→ INPUT DATA
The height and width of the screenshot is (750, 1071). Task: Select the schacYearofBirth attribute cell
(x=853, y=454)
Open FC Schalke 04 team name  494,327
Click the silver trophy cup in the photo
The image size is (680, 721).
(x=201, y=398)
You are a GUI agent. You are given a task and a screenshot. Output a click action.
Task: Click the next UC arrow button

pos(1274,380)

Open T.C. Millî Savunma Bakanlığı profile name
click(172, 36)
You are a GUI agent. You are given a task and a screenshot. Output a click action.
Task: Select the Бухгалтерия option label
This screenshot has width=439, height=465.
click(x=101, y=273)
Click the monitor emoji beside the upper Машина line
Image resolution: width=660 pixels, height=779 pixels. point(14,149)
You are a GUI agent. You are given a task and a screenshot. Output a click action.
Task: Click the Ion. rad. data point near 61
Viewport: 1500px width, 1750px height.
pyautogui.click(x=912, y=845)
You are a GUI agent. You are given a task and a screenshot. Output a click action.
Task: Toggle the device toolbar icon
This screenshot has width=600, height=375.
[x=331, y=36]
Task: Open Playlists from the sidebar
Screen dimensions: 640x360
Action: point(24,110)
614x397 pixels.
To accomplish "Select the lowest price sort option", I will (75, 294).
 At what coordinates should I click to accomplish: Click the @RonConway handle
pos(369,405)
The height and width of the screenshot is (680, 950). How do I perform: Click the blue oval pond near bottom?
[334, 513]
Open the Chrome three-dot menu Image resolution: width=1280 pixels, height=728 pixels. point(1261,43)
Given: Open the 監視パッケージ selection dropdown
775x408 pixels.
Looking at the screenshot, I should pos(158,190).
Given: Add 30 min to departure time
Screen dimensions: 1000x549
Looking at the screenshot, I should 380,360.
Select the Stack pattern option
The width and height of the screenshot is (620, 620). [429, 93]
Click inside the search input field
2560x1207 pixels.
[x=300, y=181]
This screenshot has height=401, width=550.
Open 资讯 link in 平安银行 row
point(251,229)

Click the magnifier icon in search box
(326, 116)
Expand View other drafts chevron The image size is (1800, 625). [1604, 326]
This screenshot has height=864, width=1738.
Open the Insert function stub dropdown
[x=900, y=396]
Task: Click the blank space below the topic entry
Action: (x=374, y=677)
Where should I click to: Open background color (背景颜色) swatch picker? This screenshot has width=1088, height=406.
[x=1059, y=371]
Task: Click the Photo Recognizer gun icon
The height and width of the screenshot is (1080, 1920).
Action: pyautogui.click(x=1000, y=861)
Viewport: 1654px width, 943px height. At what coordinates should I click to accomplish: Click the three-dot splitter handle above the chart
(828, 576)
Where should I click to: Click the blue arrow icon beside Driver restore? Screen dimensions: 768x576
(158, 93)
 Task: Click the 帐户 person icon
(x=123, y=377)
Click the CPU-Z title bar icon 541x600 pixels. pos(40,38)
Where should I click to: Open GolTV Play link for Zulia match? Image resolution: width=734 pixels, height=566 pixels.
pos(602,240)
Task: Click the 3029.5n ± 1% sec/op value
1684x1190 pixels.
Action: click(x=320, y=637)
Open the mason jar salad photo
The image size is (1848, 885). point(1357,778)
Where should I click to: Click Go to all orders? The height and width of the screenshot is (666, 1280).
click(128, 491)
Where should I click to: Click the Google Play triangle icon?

→ TASK DETAILS
Can you repeat every item above, swapping "GUI agent" for "UI assistant" and leaving everything else as it is?

→ EXERCISE ANSWER
The height and width of the screenshot is (750, 1071). Task: Select the schacYearofBirth attribute cell
(x=853, y=454)
Open FC Schalke 04 team name  494,327
Click the silver trophy cup in the photo
The image size is (680, 721).
(x=201, y=398)
You are a UI assistant. You are given a task and a screenshot. Output a click action.
Task: Click the next UC arrow button

pos(1274,380)

Open T.C. Millî Savunma Bakanlığı profile name
click(172, 36)
You are a UI assistant. You are given a task and a screenshot. Output a click action.
Task: Select the Бухгалтерия option label
This screenshot has width=439, height=465.
click(x=101, y=273)
Click the monitor emoji beside the upper Машина line
Image resolution: width=660 pixels, height=779 pixels. point(14,149)
You are a UI assistant. You are given a task and a screenshot. Output a click action.
Task: Click the Ion. rad. data point near 61
Viewport: 1500px width, 1750px height.
pyautogui.click(x=912, y=845)
You are a UI assistant. You are given a task and a screenshot. Output a click action.
Task: Toggle the device toolbar icon
This screenshot has width=600, height=375.
[x=331, y=36]
Task: Open Playlists from the sidebar
Screen dimensions: 640x360
Action: point(24,110)
614x397 pixels.
To accomplish "Select the lowest price sort option", I will (75, 294).
 At what coordinates should I click to accomplish: Click the @RonConway handle
pos(369,405)
The height and width of the screenshot is (680, 950). How do I perform: Click the blue oval pond near bottom?
[334, 513]
Open the Chrome three-dot menu Image resolution: width=1280 pixels, height=728 pixels. point(1261,43)
Given: Open the 監視パッケージ selection dropdown
775x408 pixels.
Looking at the screenshot, I should pos(158,190).
Given: Add 30 min to departure time
Screen dimensions: 1000x549
Looking at the screenshot, I should 380,360.
Select the Stack pattern option
The width and height of the screenshot is (620, 620). [429, 93]
Click inside the search input field
2560x1207 pixels.
[x=300, y=181]
This screenshot has height=401, width=550.
Open 资讯 link in 平安银行 row
point(251,229)

Click the magnifier icon in search box
(326, 116)
Expand View other drafts chevron The image size is (1800, 625). [1604, 326]
This screenshot has height=864, width=1738.
Open the Insert function stub dropdown
[x=900, y=396]
Task: Click the blank space below the topic entry
Action: (x=374, y=677)
Where should I click to: Open background color (背景颜色) swatch picker? This screenshot has width=1088, height=406.
[x=1059, y=371]
Task: Click the Photo Recognizer gun icon
The height and width of the screenshot is (1080, 1920).
Action: pyautogui.click(x=1000, y=861)
Viewport: 1654px width, 943px height. At what coordinates should I click to accomplish: Click the three-dot splitter handle above the chart
(828, 576)
Where should I click to: Click the blue arrow icon beside Driver restore? Screen dimensions: 768x576
(158, 93)
 Task: Click the 帐户 person icon
(x=123, y=377)
Click the CPU-Z title bar icon 541x600 pixels. pos(40,38)
Where should I click to: Open GolTV Play link for Zulia match? Image resolution: width=734 pixels, height=566 pixels.
pos(602,240)
Task: Click the 3029.5n ± 1% sec/op value
1684x1190 pixels.
Action: click(x=320, y=637)
Open the mason jar salad photo
The image size is (1848, 885). point(1357,778)
Where should I click to: Click Go to all orders? The height and width of the screenshot is (666, 1280).
click(128, 491)
Where should I click to: Click the Google Play triangle icon?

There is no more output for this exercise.